Media+ helped Papa Murphy’s activate purpose in a tangible, community-centered way by partnering with Mary’s Place for the Boo & Bundle donation drive — collecting Halloween costumes and warm winter gear for families experiencing homelessness. Rather than leaning on broad values messaging, the brand focused on real, local impact that audiences could see and participate in, reinforcing authenticity and strengthening community connection.

4. Short-Form Video Remains Essential (Even if Platform Certainty Does Not)

Uncertainty around TikTok may have ebbed and flowed, but the broader impact remains: brands are more conscious about diversification and less willing to over-rely on a single platform.

What continues to hold true is that short-form video remains a critical format for discovery, storytelling, and cultural relevance. At the same time, brands are recognizing that TikTok, Instagram Reels, and YouTube Shorts are not interchangeable. Each demands its own creative approach, audience understanding, and platform fluency.

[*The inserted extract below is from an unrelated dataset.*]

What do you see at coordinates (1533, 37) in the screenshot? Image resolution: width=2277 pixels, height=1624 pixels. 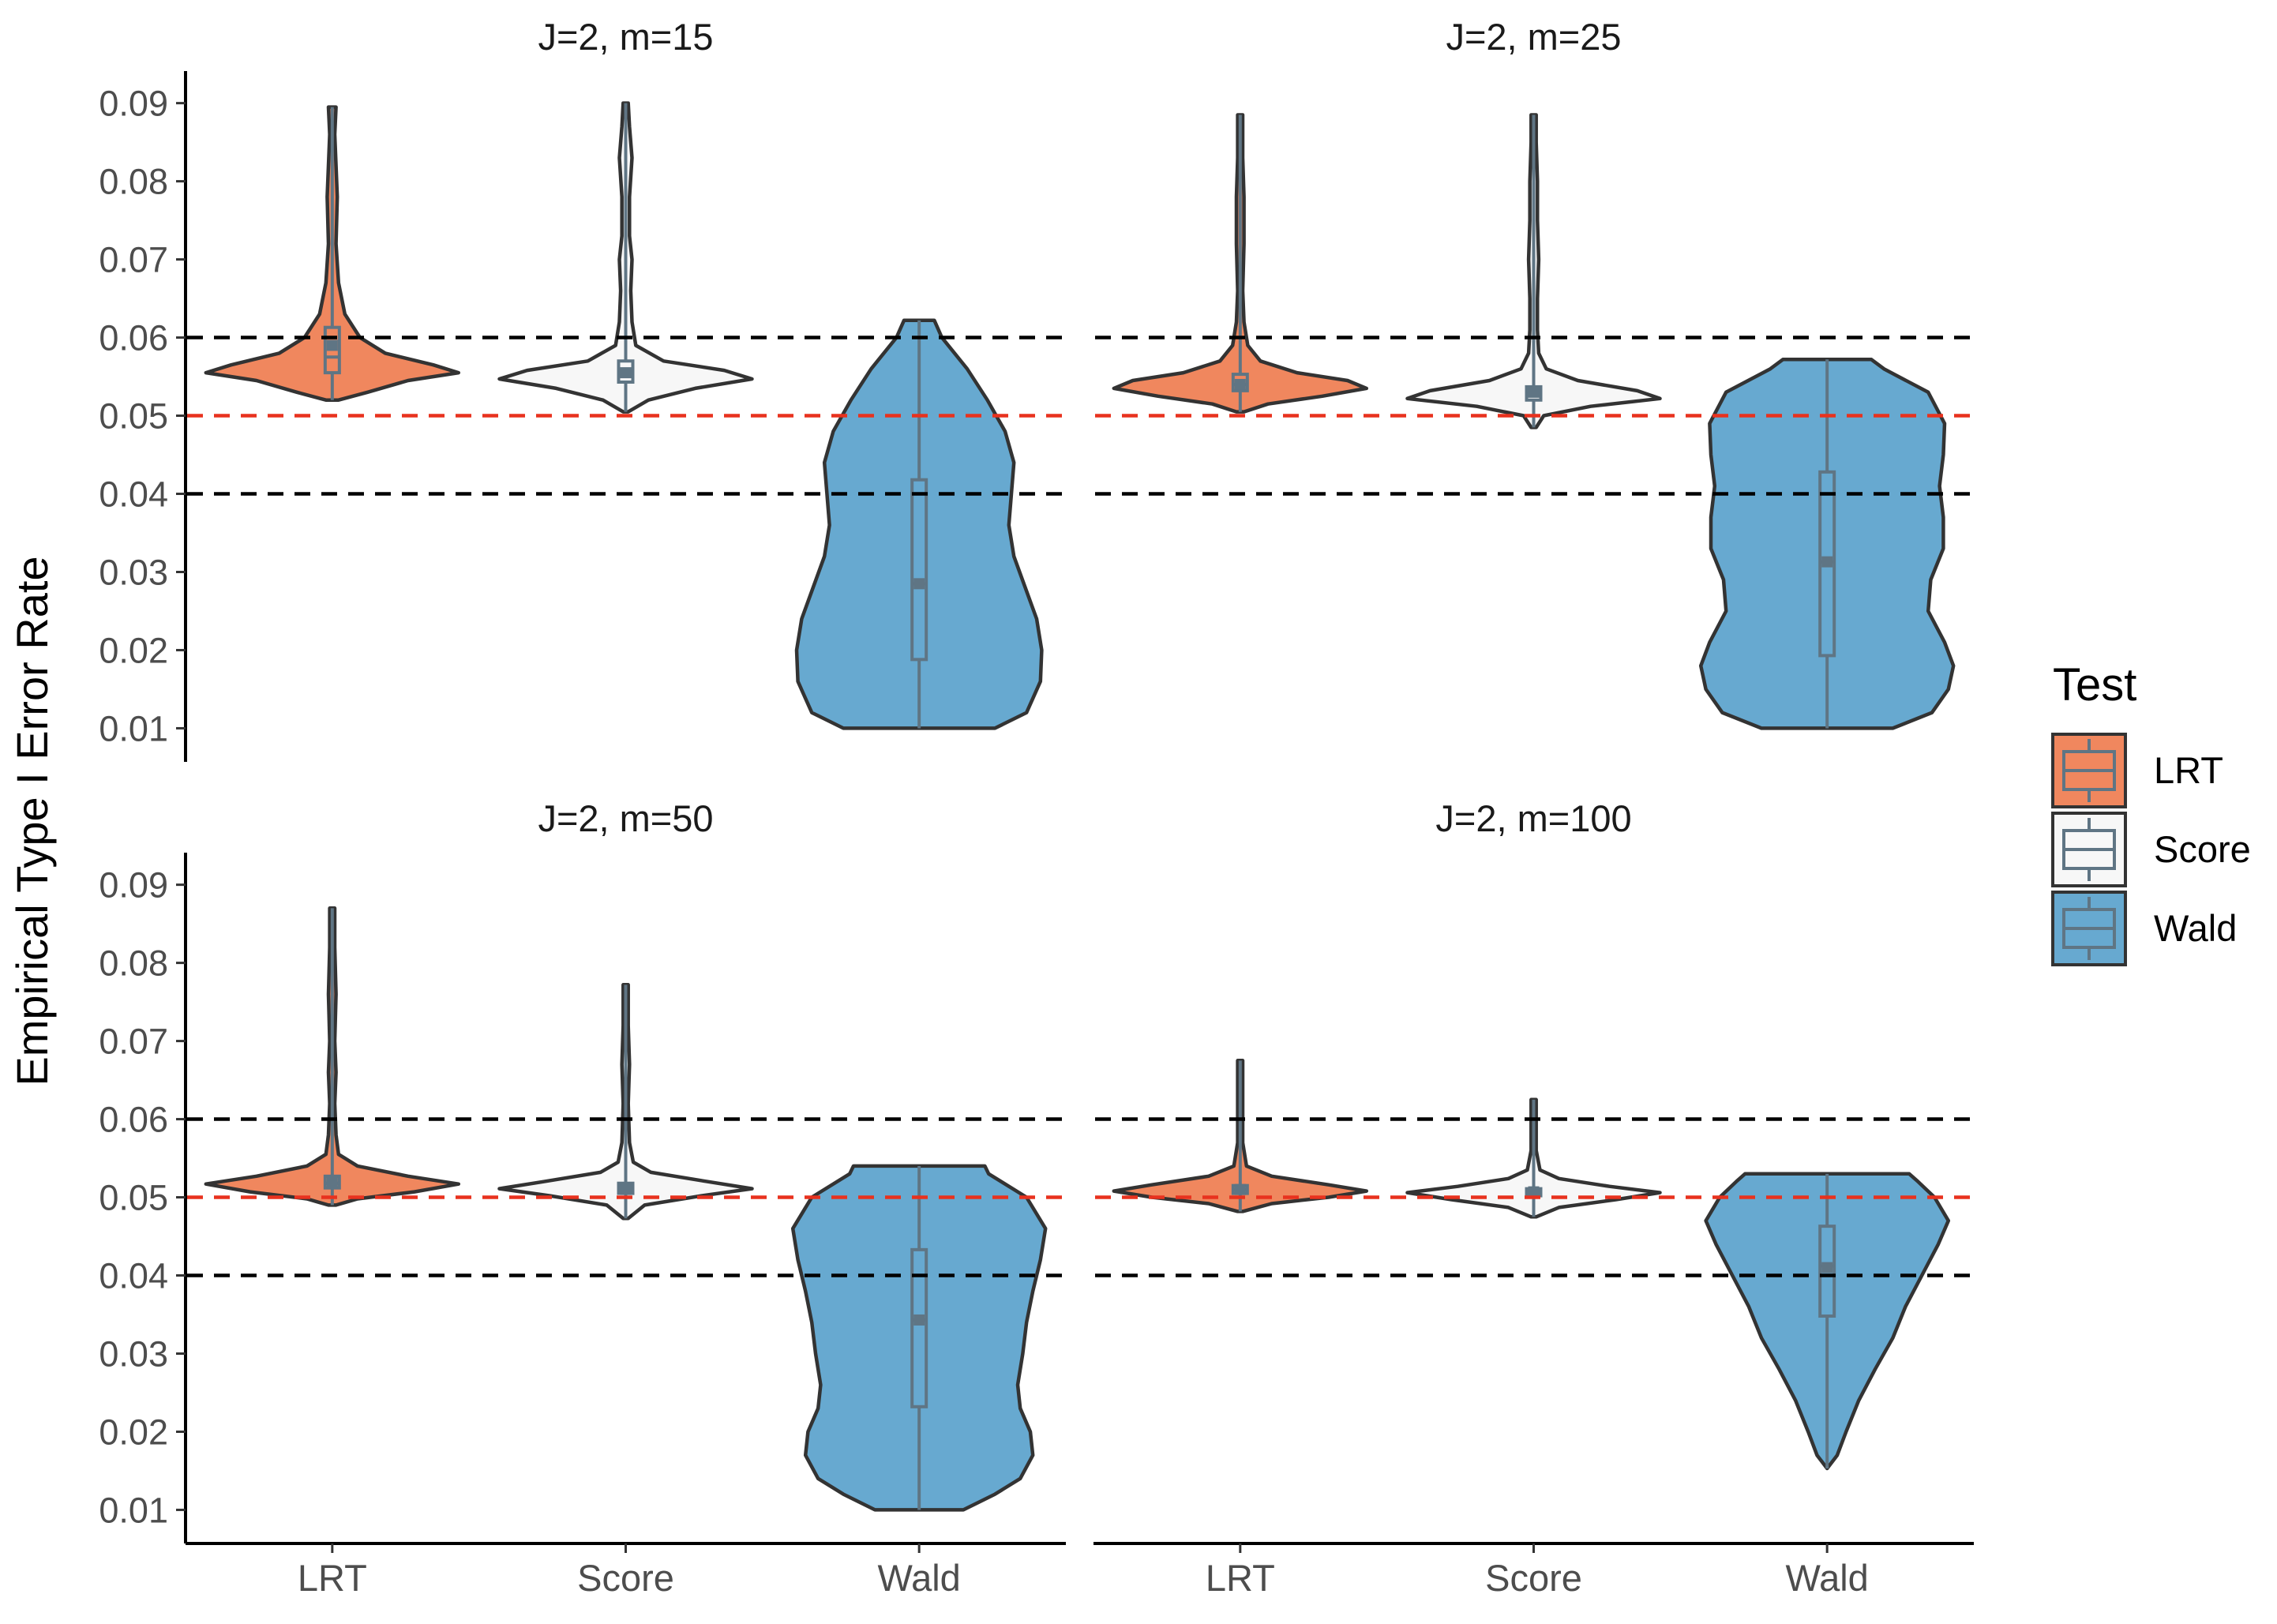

What we’re continuing to see:

  • Short-form is strong for discovery and storytelling, though not always a direct-response driver 
  • Native creative continues to outperform more traditional adaptations 
  • Platform-specific execution matters; one-size-fits-all short-form rarely works 
  • Upper-funnel social exposure often contributes to downstream traffic and conversion lift through other channels 

The implication for brands is clear: short-form video remains important, but success comes from tailoring creative to the platform rather than simply repurposing assets across environments.

5. Personalization Is Getting Smarter – and More Selective

Rather than chasing fragmented fringe platforms, many marketers are finding more value in identifying niche communities and moments within the major ecosystems they already use – Meta, TikTok, and programmatic display/video.

That means deeper emphasis on:

  • Interest- and behavior-based targeting 
  • Contextual alignment and high-intent environments 
  • Micro-segmentation within larger platforms 
  • Personalized creative based on geography, life stage, need state, or intent 
  • AI-assisted creative versioning that helps scale message variation efficiently 

At the same time, more automation has not always meant better control. Tools from platforms like Meta can improve efficiency in some cases, especially for broad direct response campaigns, but they can also create risk for brands that need tighter safeguards, regulated language, or higher creative precision.

Tools like Resonate continue to help sharpen persona development and motivator-based messaging, while platform automation is best used selectively and with clear guardrails.Ben Bridge is one example of this trend in action, leaning into authentic creators who were genuinely ring shopping and documenting their engagement journeys. By pairing creator content with TikTok and Meta interest/behavior signals, the brand was able to place highly relevant messaging in front of audiences already engaging with proposal planning and ring-related content.

Ben Bridge leaned into niche targeting by partnering with authentic creators who were genuinely ring shopping and sharing their engagement journeys. Using TikTok and Meta interest and behavior signals, the brand delivered this content directly to audiences already engaging with proposal planning and ring-related content — creating highly relevant, personalized touch-points within platforms they already use.

What Brands Should Pay Attention to Now

2025 reminded us that marketing is strongest when innovation and humanity work together. As we move through the rest of 2026, a few priorities are becoming increasingly important:

  • Stronger full-funnel measurement that better captures brand impact 
  • More thoughtful personalization that feels relevant without crossing into overreach 
  • Clearer transparency around AI and how it is used in content 
  • Bigger brand moments supported by disciplined performance strategy 
  • Creators, customers, and real people continuing to anchor storytelling 

If there’s one thing this moment makes clear, it’s that the brands best positioned for the rest of 2026 will be the ones that embrace innovation without losing the human element.